We fiercly protect our family time and we eat together every day. We talk and laugh and play games together. DH and I each know each of our children better than many people with fewer children know theirs. It is all about the choices you make and the priority you place on building family.

We love our family so much that we hope to add to it at some point. In fact, our kids are anxious to add to it right now!


I just checked out your blog and will definitely be spending my evening reading more :goodvibes
What a beautiful family you have. Your children and gorgeous and you and your husband seem to be incredibly loving and inspiring people!
 
:thumbsup2

All the people I know who came from large families had 0, 1 or 2 kids. None went on to have a big family of their own.

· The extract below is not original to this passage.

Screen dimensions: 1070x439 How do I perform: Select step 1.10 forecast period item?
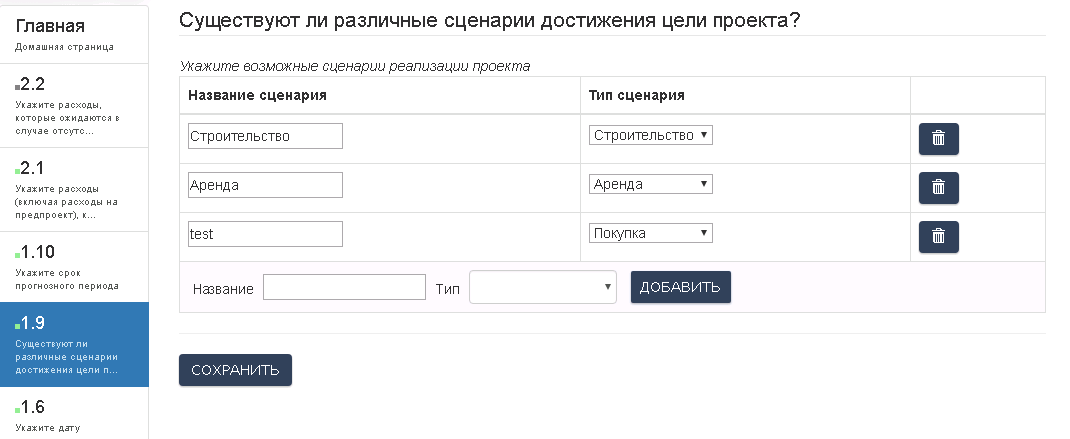pyautogui.click(x=74, y=267)
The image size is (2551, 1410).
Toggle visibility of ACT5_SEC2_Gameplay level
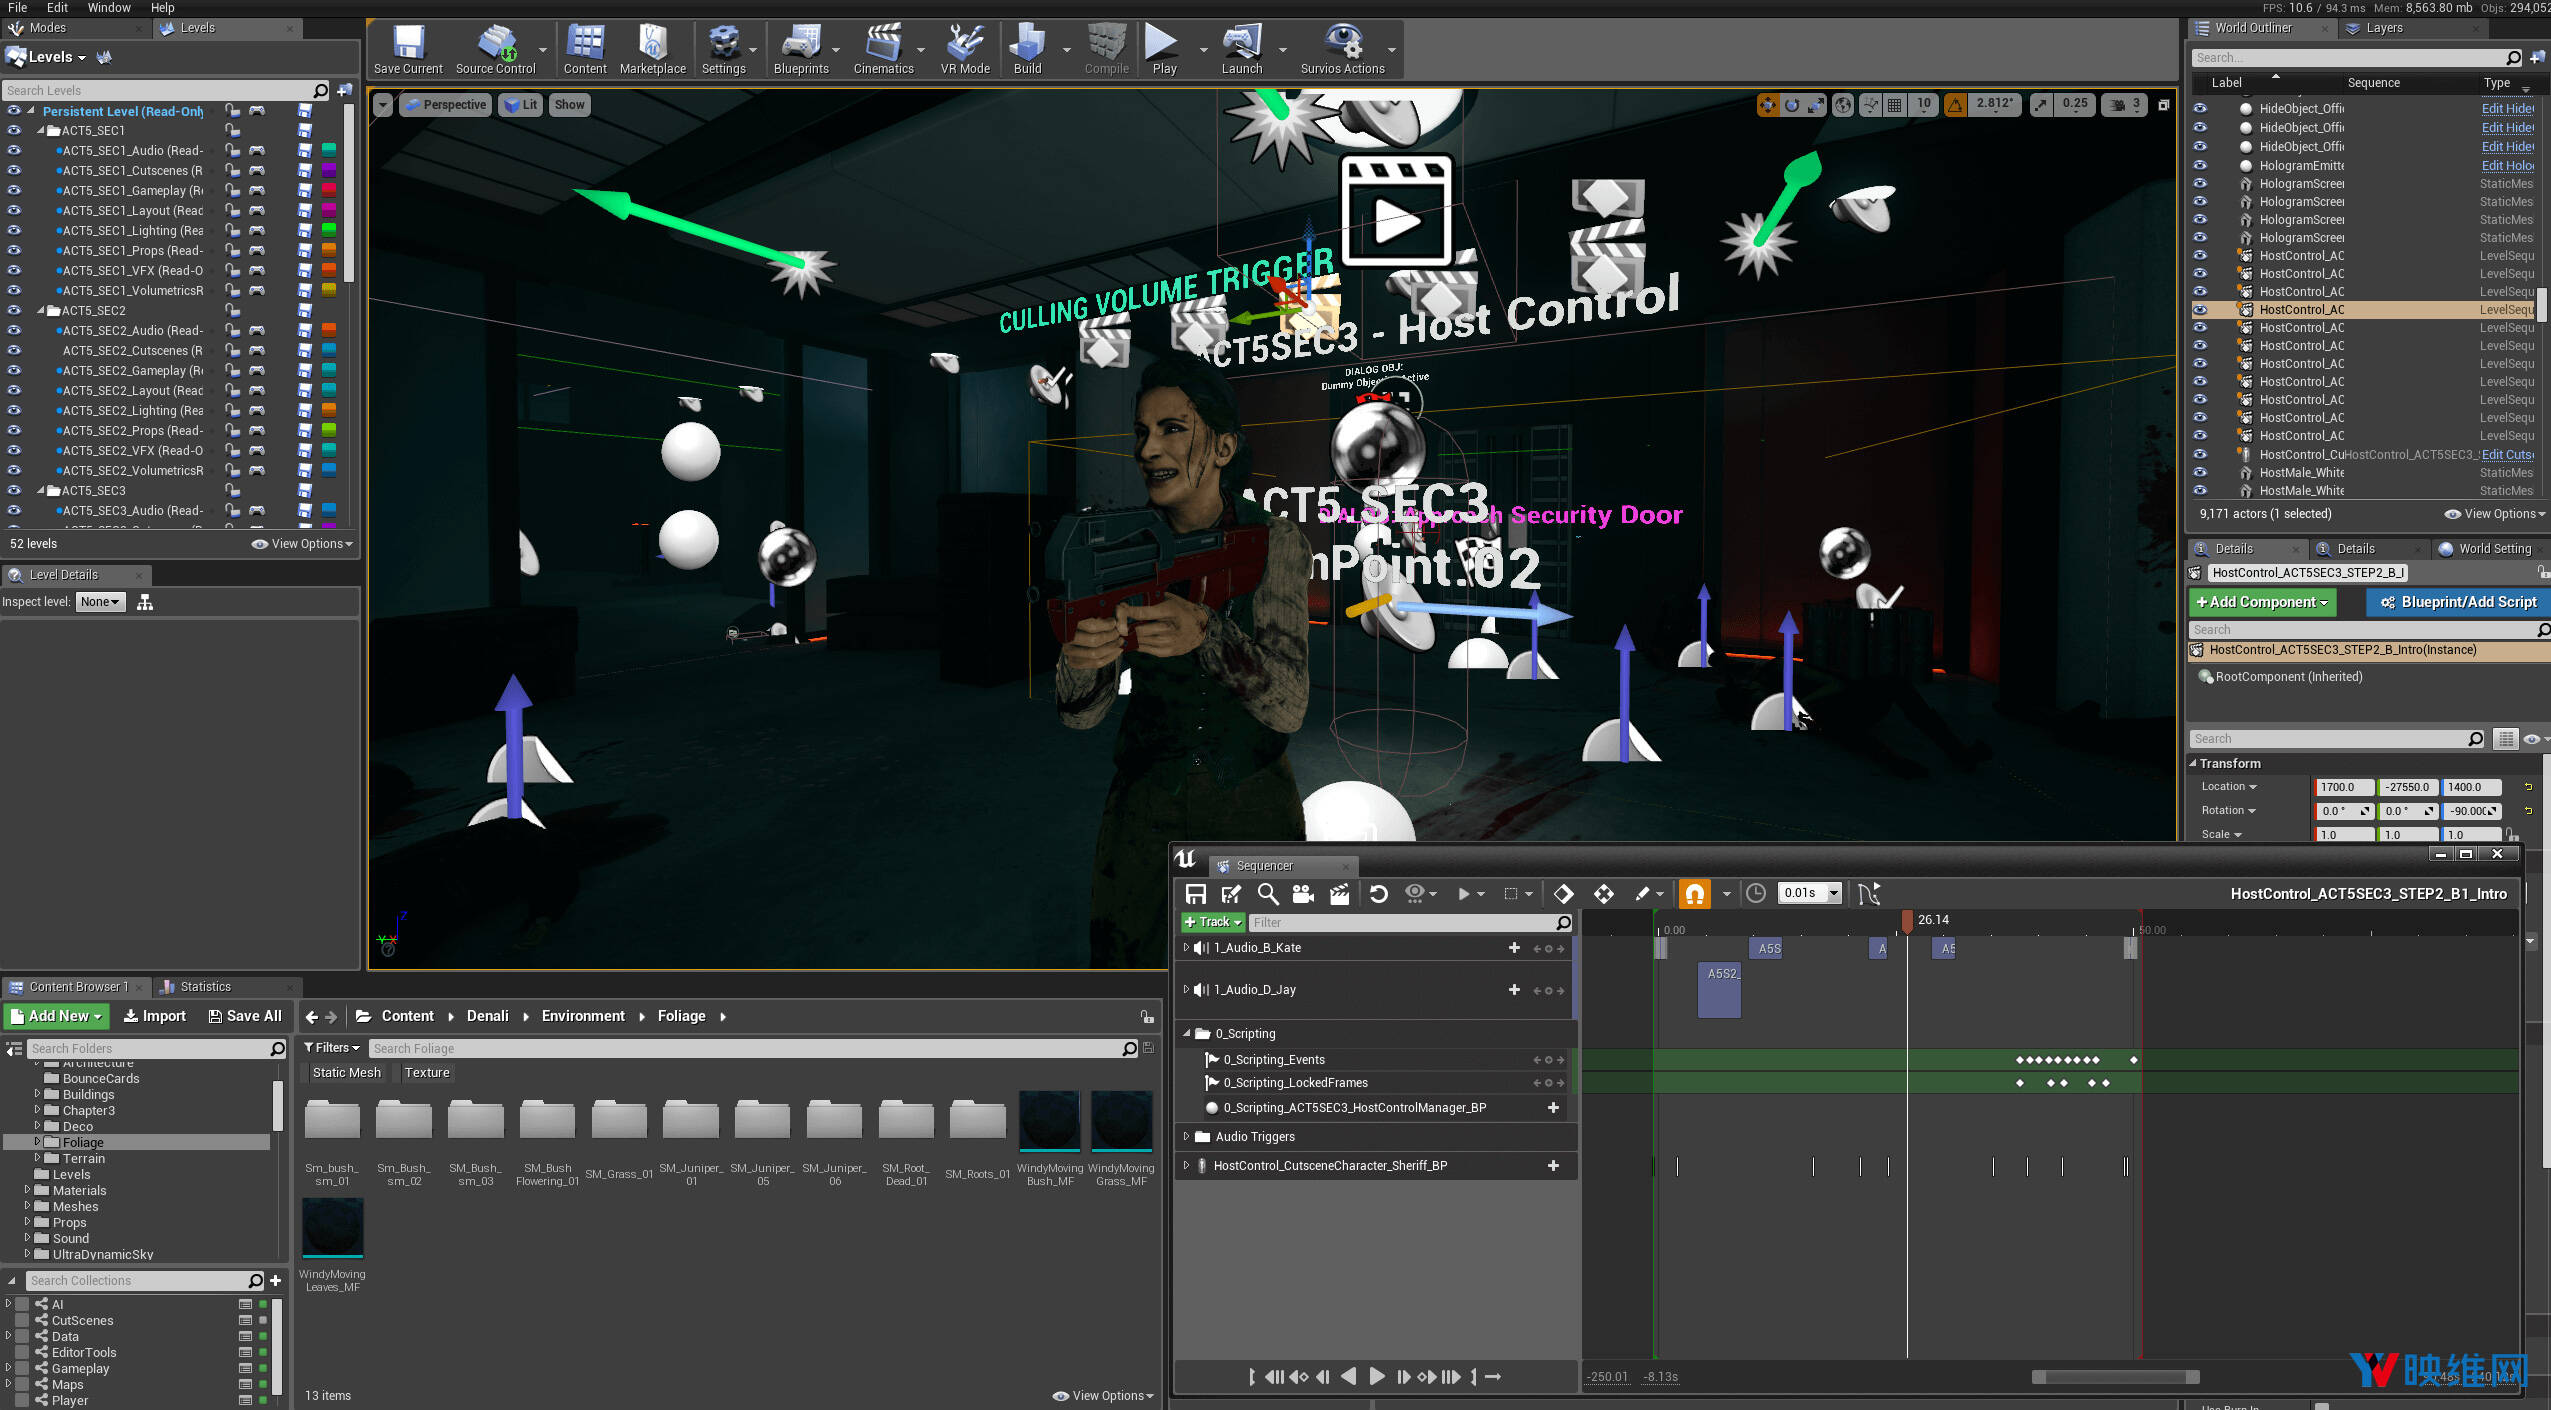pyautogui.click(x=14, y=370)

I come from a family of 5 kids. Eight years, 5 kids. :sad2: Needless to say, by the time my mother was 30 she was wore out. I love my siblings, but it wasn't all that fun to grow up in a very small house with so many people in it. There was never enough money, time, or attention. My mother tried her best, but between working and managing this large group of kids she just didn't have much time for us individually. Mostly we were treated as a group. All of our outside activities revolved around church things and all of us were expected to go, all the time. There were no music lessons or any other sort of extra-curriculars. When my sisters and I were HS age, we were allowed to join a softball team as long as we were all on the same team. My next sister and I(14 months apart) used to get "twin gifts" all the time--you know, each of us gets the same thing. At Christmas we sat back-to-back and opened those gifts at the same time so we wouldn't ruin the surprise.

I think the thing that I missed most about growing up in a large family was the lack of individuation. We shared almost everything. If we went to the movies my mom would buy *1* soda and we'd all drink out of it. Yuck! It was expected that we would not make waves and we would move through life as a unit. In fact, when I went to college, my three younger sisters followed me. You know, "since we're going up there all the time, you might as well all be at the same school." Yeah...

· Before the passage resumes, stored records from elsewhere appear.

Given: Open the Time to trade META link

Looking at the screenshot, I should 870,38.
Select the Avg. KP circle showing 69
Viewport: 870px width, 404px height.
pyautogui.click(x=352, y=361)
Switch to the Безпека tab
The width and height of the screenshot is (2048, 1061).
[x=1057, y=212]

I have 3 kids, 24,17 & 15. I would have liked to have 4 but after Christian was born with severe handicaps, DH put a stop to the child-bearing. :guilty: It took me a long time to get okay with that and now I am pretty satisfied that he did the right thing. Someone asked me that other day when my new baby was due. Um, dude...I'm 54. At my age pregnancy would be a crisis of epic proportions. :laughing:
 

Of course that's possible, but I strongly doubt it. The two of them are much closer than any of my myriad sibling were growing up. They enjoy each other's company and aren't competing for attention the way we had to. If one of them sleeps at a friend's house, the other one misses her sister. In my family, we'd have been thrilled to death to be rid of them for a day.

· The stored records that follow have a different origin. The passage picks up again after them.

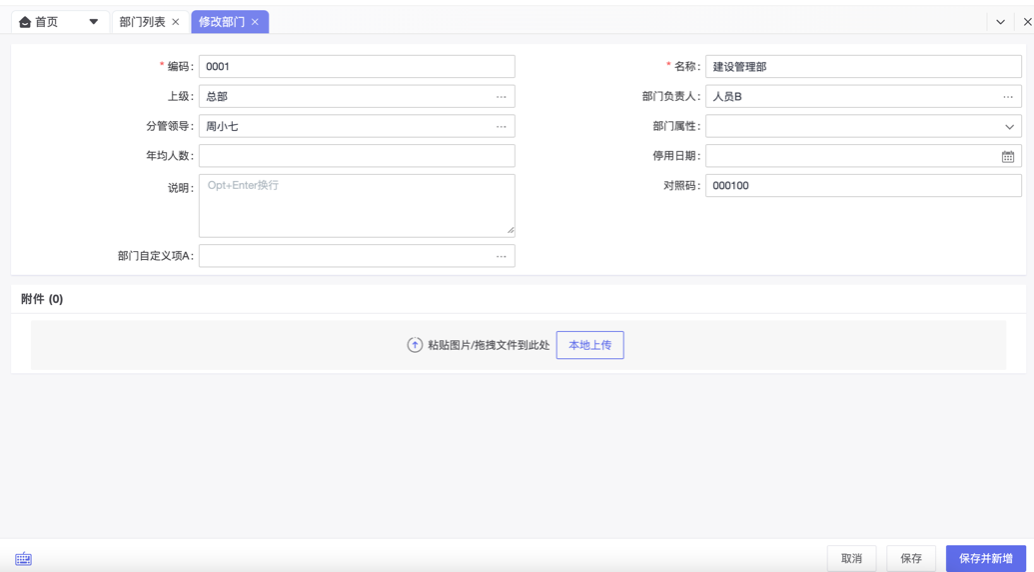Viewport: 1034px width, 572px height.
Task: Open calendar picker for 停用日期
Action: tap(1007, 157)
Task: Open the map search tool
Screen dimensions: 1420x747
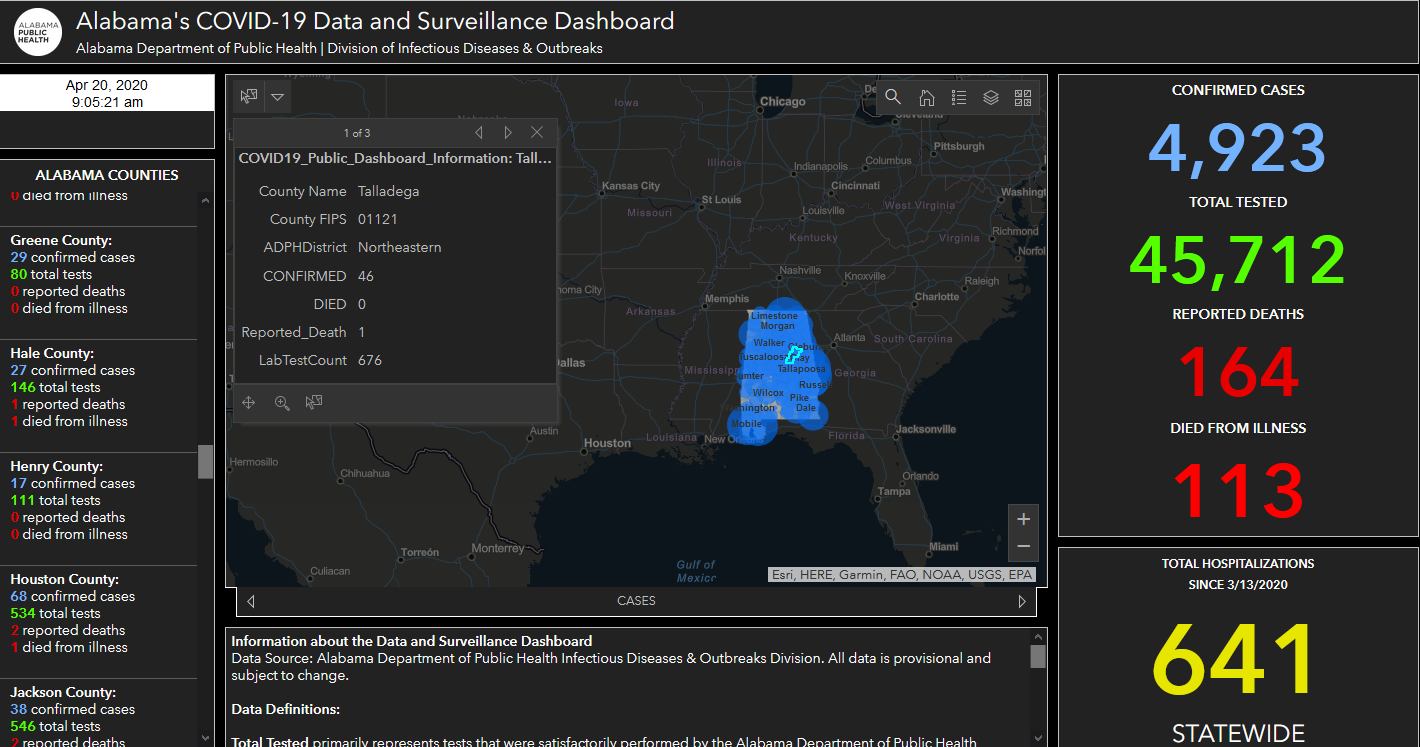Action: [x=893, y=97]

My older two are like that. I was so worried about their age difference--they're almost 7 years apart. But they are so tight. DS24 lives in his own apt now, but he comes home 3-4-5 times a week (mostly when he's hungry :laughing:). DD17 is looking at colleges now and she's really having a hard time with the idea of moving 3-4 hours away because she's never been away from her brother. The rest of us are chopped liver.:rotfl2:
 
Of course that's possible, but I strongly doubt it. The two of them are much closer than any of my myriad sibling were growing up. They enjoy each other's company and aren't competing for attention the way we had to. If one of them sleeps at a friend's house, the other one misses her sister. In my family, we'd have been thrilled to death to be rid of them for a day.

I hate generalizations. My youngest boys do not leave one another sides (even to pee) if they can help it. I have four others who are extremely close to all their siblings. My youngest daughter cries when her brother who is 15 years older goes off to college (for the week, he comes home weekends). My kids do not compete for attention-they give it to each other.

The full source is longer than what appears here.